La Section 230 fait partie des textes ayant façonné l’Internet d’aujourd’hui. Il est issu d’une loi américaine, la Communications Decency Act, votée en 1996, au début d’Internet et des services numériques. Cette loi est considérée comme la première vraie tentative de réguler le contenu pornographique sur le Web.

À cette époque, les contenus sur Internet sont peu voire pas réglementés. Les années 1990 correspondent à l’émergence des plateformes, des forums, sur lesquels les utilisateurs peuvent publier des contenus qu’ils créent. « Nous étions au tout début de l’économie de la donnée », se rappelle Asma Mhalla. Sans surprise, les affaires judiciaires, nées de contenus illégaux ou diffamatoires publiés par les utilisateurs, se multiplient. Toutefois, une problématique revient de plus en plus souvent : qui est responsable ? L’utilisateur qui a publié le contenu ou bien la plateforme, qui laisse ce contenu accessible ? Ce flou amène à des verdicts parfois différents, pour des affaires similaires.

Il devient donc urgent de légiférer, d’adapter la loi. Dès lors, nombreux sont les acteurs d’Internet à faire entendre leurs voix, clamant que si les tribunaux les restreignent, cela freinera le développement d’Internet, dont le potentiel est immense et plein de promesses.

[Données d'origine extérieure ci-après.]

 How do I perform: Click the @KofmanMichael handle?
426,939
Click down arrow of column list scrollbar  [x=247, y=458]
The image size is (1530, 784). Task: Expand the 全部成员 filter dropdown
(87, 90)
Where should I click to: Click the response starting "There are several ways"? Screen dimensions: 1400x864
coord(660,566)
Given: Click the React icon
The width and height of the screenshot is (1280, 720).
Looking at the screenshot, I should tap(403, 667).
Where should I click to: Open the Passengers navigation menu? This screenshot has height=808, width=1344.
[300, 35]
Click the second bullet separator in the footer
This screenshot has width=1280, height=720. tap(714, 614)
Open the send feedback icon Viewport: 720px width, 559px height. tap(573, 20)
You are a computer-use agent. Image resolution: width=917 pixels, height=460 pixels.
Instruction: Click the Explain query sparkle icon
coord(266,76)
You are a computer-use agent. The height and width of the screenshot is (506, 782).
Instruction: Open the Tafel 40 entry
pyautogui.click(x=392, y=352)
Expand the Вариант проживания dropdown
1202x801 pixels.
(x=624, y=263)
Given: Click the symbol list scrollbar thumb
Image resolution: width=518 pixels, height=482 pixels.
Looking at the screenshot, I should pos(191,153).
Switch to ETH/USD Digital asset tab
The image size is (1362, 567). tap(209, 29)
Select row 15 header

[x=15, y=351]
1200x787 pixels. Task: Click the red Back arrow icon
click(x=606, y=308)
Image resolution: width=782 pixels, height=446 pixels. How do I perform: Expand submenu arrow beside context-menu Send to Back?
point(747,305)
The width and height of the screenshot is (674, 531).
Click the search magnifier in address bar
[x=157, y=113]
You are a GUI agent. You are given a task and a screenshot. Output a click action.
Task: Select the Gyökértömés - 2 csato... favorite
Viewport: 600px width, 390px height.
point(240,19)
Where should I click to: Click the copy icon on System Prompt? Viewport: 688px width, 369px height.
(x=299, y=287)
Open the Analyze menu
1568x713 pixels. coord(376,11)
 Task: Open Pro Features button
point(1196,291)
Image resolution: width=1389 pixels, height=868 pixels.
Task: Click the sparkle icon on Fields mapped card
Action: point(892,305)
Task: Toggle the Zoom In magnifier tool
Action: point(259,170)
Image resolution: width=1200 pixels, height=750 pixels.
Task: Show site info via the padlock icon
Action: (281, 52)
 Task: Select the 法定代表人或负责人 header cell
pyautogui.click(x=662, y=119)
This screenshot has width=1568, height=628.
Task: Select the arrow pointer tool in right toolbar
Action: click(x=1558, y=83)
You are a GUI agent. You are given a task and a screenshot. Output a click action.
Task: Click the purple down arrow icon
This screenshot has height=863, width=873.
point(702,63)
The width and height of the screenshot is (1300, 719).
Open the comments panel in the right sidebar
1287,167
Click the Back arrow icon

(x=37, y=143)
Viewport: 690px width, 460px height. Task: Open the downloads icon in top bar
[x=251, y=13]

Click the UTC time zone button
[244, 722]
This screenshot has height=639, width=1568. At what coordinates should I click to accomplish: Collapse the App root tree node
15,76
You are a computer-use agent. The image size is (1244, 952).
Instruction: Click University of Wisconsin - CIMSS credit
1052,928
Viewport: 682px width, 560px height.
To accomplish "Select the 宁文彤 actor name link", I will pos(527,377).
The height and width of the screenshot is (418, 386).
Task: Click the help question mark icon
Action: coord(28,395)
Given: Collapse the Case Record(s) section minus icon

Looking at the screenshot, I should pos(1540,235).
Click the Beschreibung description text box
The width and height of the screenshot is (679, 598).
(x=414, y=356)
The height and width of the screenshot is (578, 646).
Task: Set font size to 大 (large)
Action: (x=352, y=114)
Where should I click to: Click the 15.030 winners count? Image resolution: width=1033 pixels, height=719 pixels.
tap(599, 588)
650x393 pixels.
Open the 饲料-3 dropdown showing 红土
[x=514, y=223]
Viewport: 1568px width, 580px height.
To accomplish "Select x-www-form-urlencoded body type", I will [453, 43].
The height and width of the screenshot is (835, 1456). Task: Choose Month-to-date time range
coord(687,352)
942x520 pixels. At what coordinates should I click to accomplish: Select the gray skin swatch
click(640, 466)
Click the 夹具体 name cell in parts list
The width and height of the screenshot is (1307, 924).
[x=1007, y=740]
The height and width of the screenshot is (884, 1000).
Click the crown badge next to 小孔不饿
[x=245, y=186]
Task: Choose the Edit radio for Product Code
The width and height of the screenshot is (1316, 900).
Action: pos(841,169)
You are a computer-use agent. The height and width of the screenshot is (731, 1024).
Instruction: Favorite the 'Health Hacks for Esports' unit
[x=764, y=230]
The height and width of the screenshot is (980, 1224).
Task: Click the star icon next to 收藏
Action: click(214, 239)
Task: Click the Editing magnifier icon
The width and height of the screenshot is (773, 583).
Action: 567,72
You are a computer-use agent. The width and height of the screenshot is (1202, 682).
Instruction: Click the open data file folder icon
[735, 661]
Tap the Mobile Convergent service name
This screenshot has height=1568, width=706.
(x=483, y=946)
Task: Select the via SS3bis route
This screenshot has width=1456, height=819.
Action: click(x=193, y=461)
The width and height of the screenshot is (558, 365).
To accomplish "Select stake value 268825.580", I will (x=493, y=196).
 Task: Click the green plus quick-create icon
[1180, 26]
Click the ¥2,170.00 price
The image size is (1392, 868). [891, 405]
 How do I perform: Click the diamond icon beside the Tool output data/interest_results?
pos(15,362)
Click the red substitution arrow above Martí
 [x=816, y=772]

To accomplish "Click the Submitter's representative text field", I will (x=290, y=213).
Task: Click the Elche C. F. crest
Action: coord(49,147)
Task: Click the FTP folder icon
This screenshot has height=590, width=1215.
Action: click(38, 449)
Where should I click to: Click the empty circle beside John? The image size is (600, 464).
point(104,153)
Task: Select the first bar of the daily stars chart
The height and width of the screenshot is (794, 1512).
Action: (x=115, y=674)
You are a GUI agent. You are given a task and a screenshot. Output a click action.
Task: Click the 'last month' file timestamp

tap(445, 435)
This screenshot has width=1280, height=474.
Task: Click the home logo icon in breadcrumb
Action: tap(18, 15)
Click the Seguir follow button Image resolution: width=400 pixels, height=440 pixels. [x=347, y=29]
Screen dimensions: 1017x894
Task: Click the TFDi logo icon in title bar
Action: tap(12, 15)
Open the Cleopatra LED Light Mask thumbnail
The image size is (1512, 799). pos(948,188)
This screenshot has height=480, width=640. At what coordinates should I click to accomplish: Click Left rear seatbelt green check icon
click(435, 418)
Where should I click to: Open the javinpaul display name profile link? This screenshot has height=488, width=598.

Au même moment, le Congrès prépare la Communications Decency Act, qui fait partie d’une autre loi, la Telecommunication Act. Le but derrière ces textes : faire de l’envoi et de la publication de contenu indécent ou obscène à des mineurs une infraction pénale. Une manière pour le Congrès de limiter et encadrer l’accès aux contenus pornographiques pour les plus jeunes.

Avant cette nouvelle ère, la jurisprudence indiquait clairement qu’il y avait une différence de responsabilité entre ceux qui créent, donc les éditeurs de contenu, et les distributeurs, ou fournisseurs. Le principe était le suivant : un éditeur a forcément connaissance de ce qu’il publie et crée et peut donc être tenu responsable de tout contenu illégal mis en ligne. De l’autre côté, un distributeur n’est pas forcément au courant du contenu qu’il permet à un autre de publier à travers sa plateforme, il n’est donc pas responsable si ledit contenu est illégal ou diffamatoire.

Le Congrès a rapidement reconnu qu’exiger des fournisseurs de services (les plateformes) qu’ils bloquent le contenu indécent amènerait à les traiter comme des éditeurs. Des sénateurs américains ont donc rédigé un article, le 509, ajouté dans la Communications Decency Act. Il prévoit qu’un fournisseur de services puisse modérer le contenu si nécessaire, mais ne soit pas obligé de le faire. La loi ayant été adoptée, cet article 509 l’a été également. Il est ensuite devenu la Section 230. « La Section 230 donne le statut d’hébergeur et non pas d’éditeur, aux plateformes numériques », résume Asma Mhalla. « En quoi les plateformes qui permettent l’exposition à ces contenus-là, sont tenues, ou pas, responsables desdits contenus ? […] La question sous-jacente, c’est celle de la fabrication de l’information, des contenus, et surtout de l’éditorialisation de ces contenus par les plateformes », poursuit la spécialiste en géopolitique des technologies.

La Section 230, bouclier judiciaire et arme politique

Que prévoit exactement cette Section 230 ? Elle contient surtout deux paragraphes décisifs : L’alinéa c.1 et le c.2. Le c.1 explique qu’aucun « fournisseur ou utilisateur d’un service informatique interactif ne doit être traité comme l’éditeur ou l’auteur d’une information provenant d’un autre fournisseur de contenu informatif ». Le deuxième complète le premier et enlève au fournisseur ou à l’usager la responsabilité civile pour certains faits.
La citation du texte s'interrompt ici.